The Swanton High School Marching Band just completed a lengthy week of practice in preparation for the new marching season.
For the ensemble band camp is essential for practicing fundamentals that will progress students through this year’s marching band season and others to come. From Monday to Friday, the band works vigorously learning marching technique, rehearsing and memorizing music plus field drill for its competitive show, and then combining all of these elements to perform the final product.
With all of the strenuous work, band director Samantha Preisner places full importance on the students’ enjoyment of the week. The week’s schedule provides entertainment for the students to celebrate their accomplishments.
“We have themed dress-up days as well as meals and parties hosted by parents, local businesses, and churches,” said Preisner.
This year’s ensemble, comprised of 52 students, is working to learn and perform its 2018 competitive show “Phoenix Rising.” Swanton is one of several high school bands in the region that competes as a member of the Ohio Music Education Association (OMEA). The band has fared well in recent years, earning qualification for OMEA state in the past three seasons, as well as earning several awards in their class, including best music, best auxiliary, best general effect, and more.
These accomplishments are a product of the students’ dedication and work ethic, all of which are emphasized in the band’s goals for the season. One of the band’s central objectives is to continue its state qualification streak for the fourth year, but this is not possible without fulfilling other important goals.
Preisner hopes to “[create] a band-family atmosphere where everyone is having fun [while ensuring that] each student is doing his or her personal best to contribute to the success of the whole band.”
These goals are further accentuated by leadership in the band. Each section of the ensemble has members assigned to assist fellow peers and band staff in maintaining diligent practice while stressing encouragement across the board.
Michala McMahan, one of the band’s drum majors, as well as a member of the color guard, has several responsibilities.
That includes “helping to get everyone to the practice field and warmed up so they’re ready to begin rehearsal. I try to help the band stay as productive as possible so that we are always putting in our best work,” she said. To keep the band encouraged, she says that “as leadership, we [give sections] awards for each day. During the dress up days, prizes would be awarded for anyone that participated.”
Senior Nicholai Leininger, a percussion section leader and the president of the band, said, “I believe to be a section leader, or a leader in general, some important qualities include compassion, being able to remain calm, and quick problem solving skills.”
Going forward, the band will be hard at work for the remainder of the season. A day following band camp, students rose early to play at the Wauseon Homecoming parade, which is one of several parades left in the year, spanning from this summer to the end of the school year. The band will also travel with the football team at both home and away games to support the players and display their talents.
Those same talents will be displayed to the eyes and ears of OMEA judges throughout the year in an effort to perform in state finals. The last chance for qualification will be on the band’s home field during Swanton’s annual Bulldog Bowl competition. And on top of these events, the band will be regularly practicing both in and out of school.
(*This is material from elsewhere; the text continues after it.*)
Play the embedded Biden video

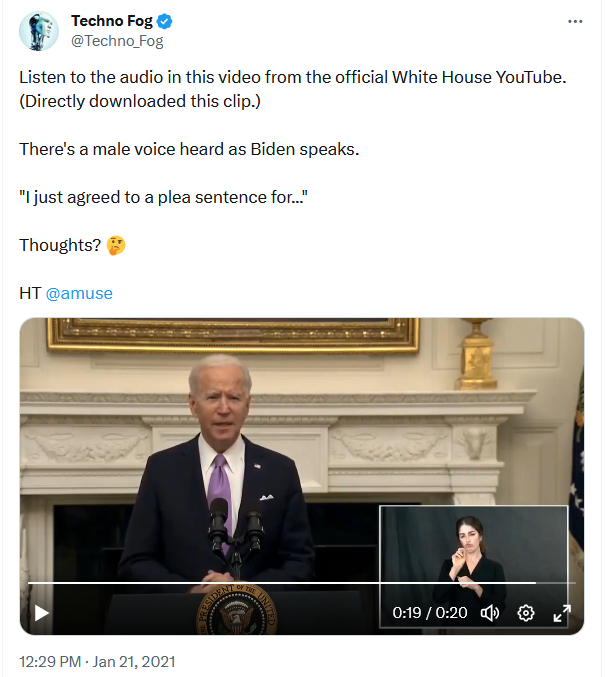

This demanding work, however, is no problem to the students in the band. For them, it’s just another piece to the fabric that makes the experience unforgettable.
Junior flutist and percussionist Kaitlyn Solarek describes her experience in band as one of unity. “I really love everyone in band; every one is there for each other. We are all in a big family.” She believes that hard work keeps the ensemble together.
Sophomore clarinetist Hannah Patch enjoys the social aspect of band, saying it “makes me happy [and I] have fun hanging out with my friends.” Furthermore, she said, “hard work does pay off, especially for state and things like that.”
Sophomore flutist Rachel Waszak has several memories of band. “One of my favorite memories [is] from freshman year after we performed at Bulldog Bowl and we found out that we qualified for state. It was such a great feeling because it was like all of our hard work paid off.” She enjoys “the feeling of performing and getting to know different groups of people from different grades. You may get close with people you may have never thought you would become friends with.”